Each entry in tools is a Zod-typed tool(). The agent runs until stopWhen fires. onStepFinish logs the tool called and tokens spent per step so you can watch the loop unfold.

The tool surface

Five tools, defined at the top of index.ts. They share one Steel session and one Playwright page via module-level closure, so consecutive tool calls compose naturally against the same browser state.

openSession creates a Steel session, connects Playwright with chromium.connectOverCDP, and returns the session id plus a live viewer URL. The instructions tell the agent to call this exactly once, first.

navigate wraps page.goto with waitUntil: "domcontentloaded" and a 45s timeout, returning the final URL and title.

snapshot runs one page.evaluate that collects the page title, visible text (capped), and a list of links with text and href. It exists so the agent can read the page before guessing selectors. The system prompt says: snapshot first, extract only if you need structured rows beyond what snapshot gives you.

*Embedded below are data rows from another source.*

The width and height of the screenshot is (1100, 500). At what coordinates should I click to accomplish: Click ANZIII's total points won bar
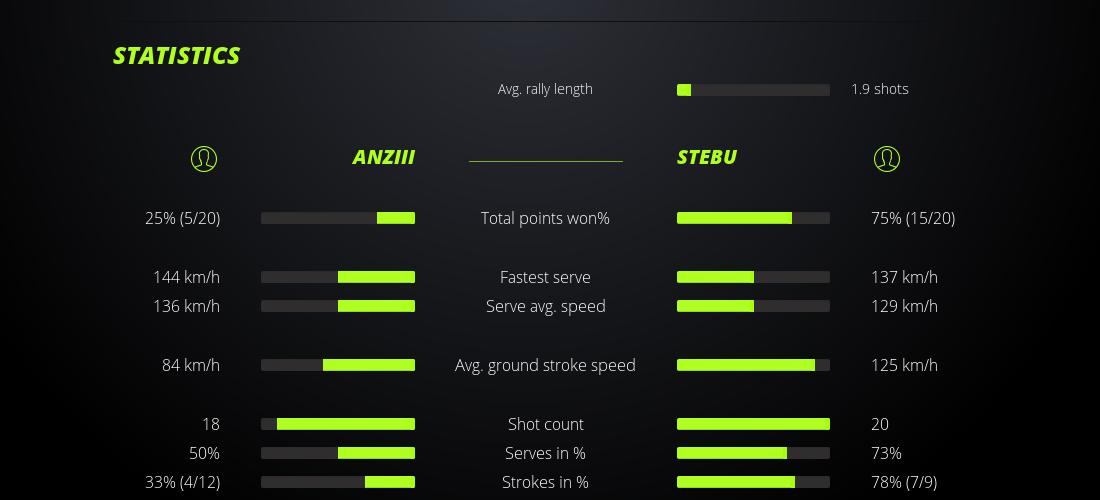pyautogui.click(x=338, y=218)
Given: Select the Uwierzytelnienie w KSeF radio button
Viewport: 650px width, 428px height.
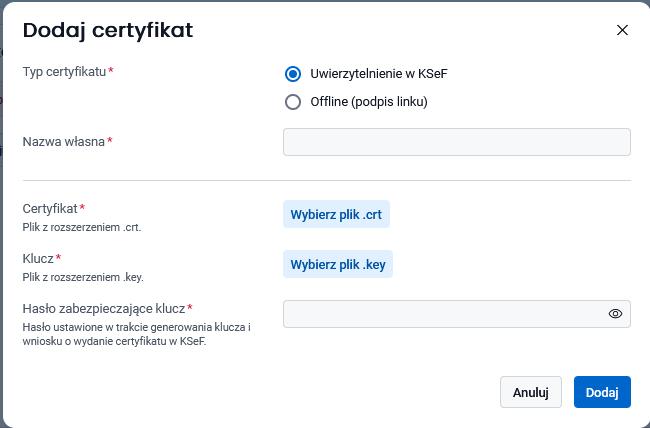Looking at the screenshot, I should [293, 73].
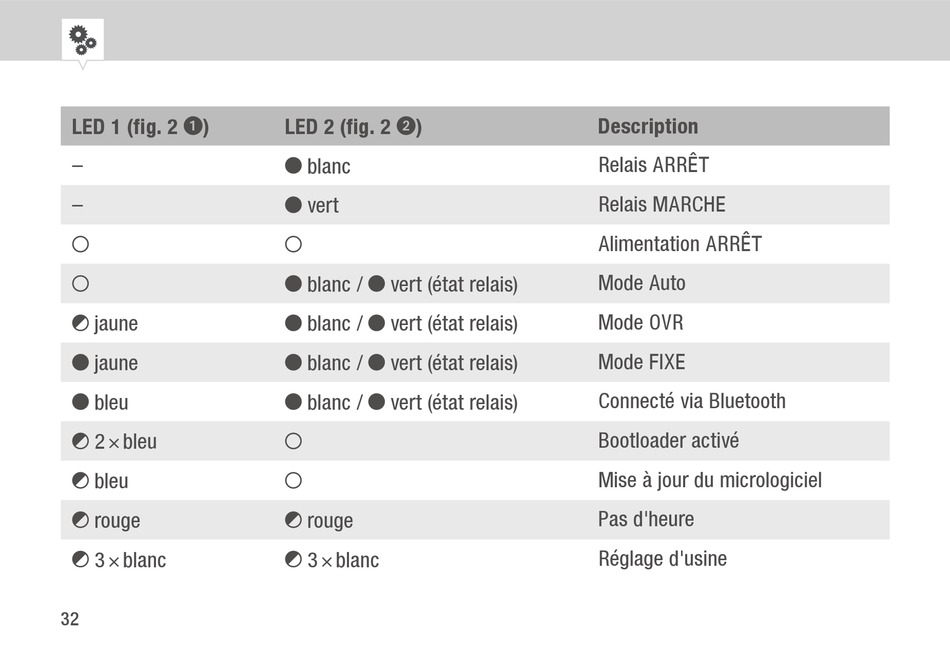Click the empty LED 2 circle in Bootloader activé row

(293, 441)
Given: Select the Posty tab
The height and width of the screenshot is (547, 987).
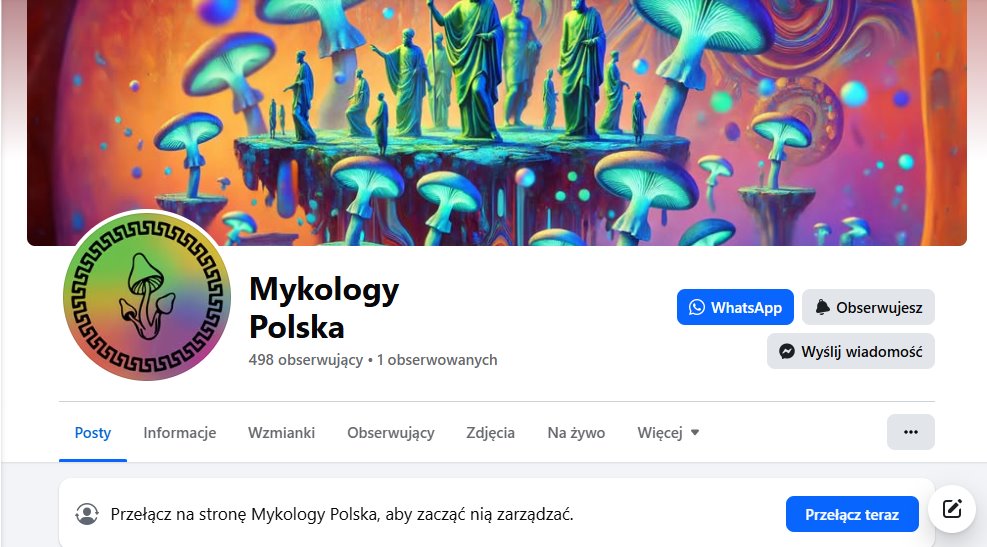Looking at the screenshot, I should pyautogui.click(x=93, y=433).
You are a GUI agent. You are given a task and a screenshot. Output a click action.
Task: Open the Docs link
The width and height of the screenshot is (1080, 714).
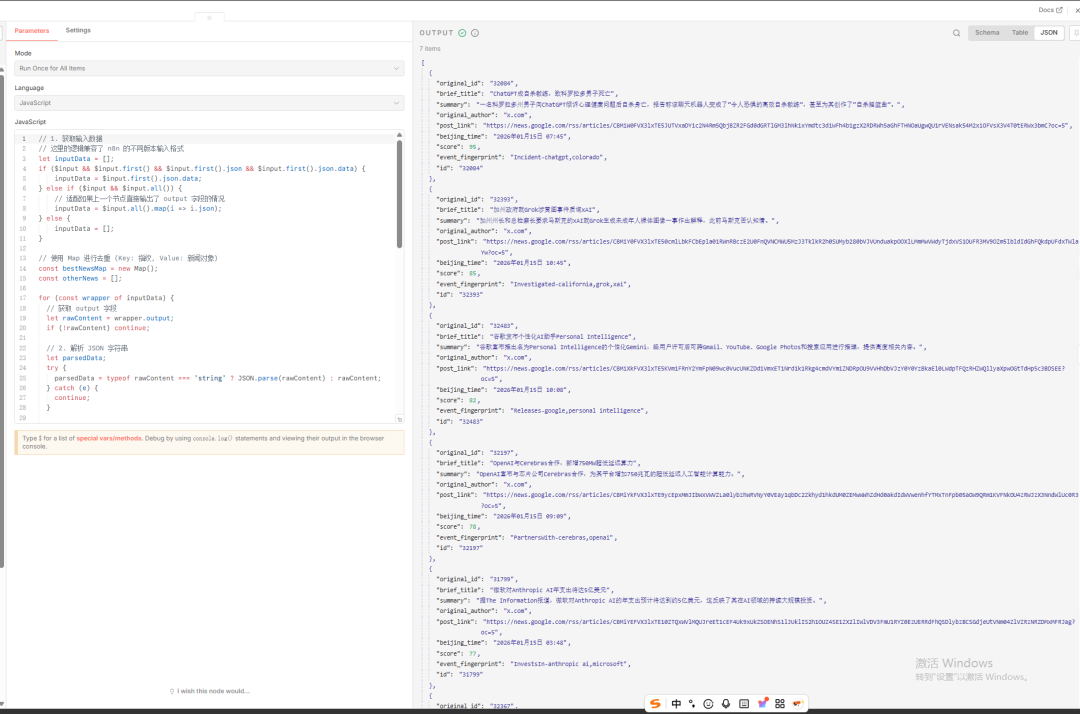pyautogui.click(x=1050, y=10)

extract takes a row selector, a list of per-row field selectors (with optional attribute), and a limit. The whole extraction runs inside a single page.evaluate, so you pay CDP latency once instead of N*M times. Serial CDP calls are the biggest source of slowness on a cloud browser.

reportFindings is the terminator. Its inputSchema is a Zod object (a summary string and an array of repo records) and it has no execute. In AI SDK v6, a tool with no execute stops the loop the moment the model calls it, and the call's input is your final typed answer.

Why no output: Output.object(...)

The natural instinct is to declare a typed final answer with output. That path breaks on Anthropic models: forcing JSON response format disables tool calling, and the provider warns JSON response format does not support tools. The provided tools are ignored.

The "final tool with no execute" pattern is the v6-idiomatic workaround. You keep the tool loop and still get a Zod-typed final result, with the schema living in one place (reportFindings.inputSchema) instead of drifting across tools and output.

Run it

cd examples/vercel-ai-sdk-ts
cp .env.example .env # set STEEL_API_KEY and ANTHROPIC_API_KEY
npm install
npm start

Get keys at app.steel.dev/settings/api-keys and console.anthropic.com. The demo task is wired into main(): find the top 3 AI/ML repos on github.com/trending/python?since=daily and return name, URL, stars, and description.

Your output varies. Structure looks like this:

Steel + AI SDK v6 (ToolLoopAgent) Starter
============================================================
openSession: session=842ms cdp=411ms
step 1: openSession | 1183 tokens
navigate: 1621ms
step 2: navigate | 1402 tokens
snapshot: 124ms (3892 chars, 48 links)
step 3: snapshot | 5104 tokens
extract: 98ms (10 rows)
step 4: extract | 2881 tokens
step 5: reportFindings | 3150 tokens
Agent finished.
Structured output:
{
"summary": "The top trending Python repos today center on...",
"repos": [
{ "name": "owner/repo", "url": "...", "stars": "1,204", "description": "..." },
...
]
}
Releasing Steel session...
Session released. Replay: https://app.steel.dev/sessions/ab12cd34...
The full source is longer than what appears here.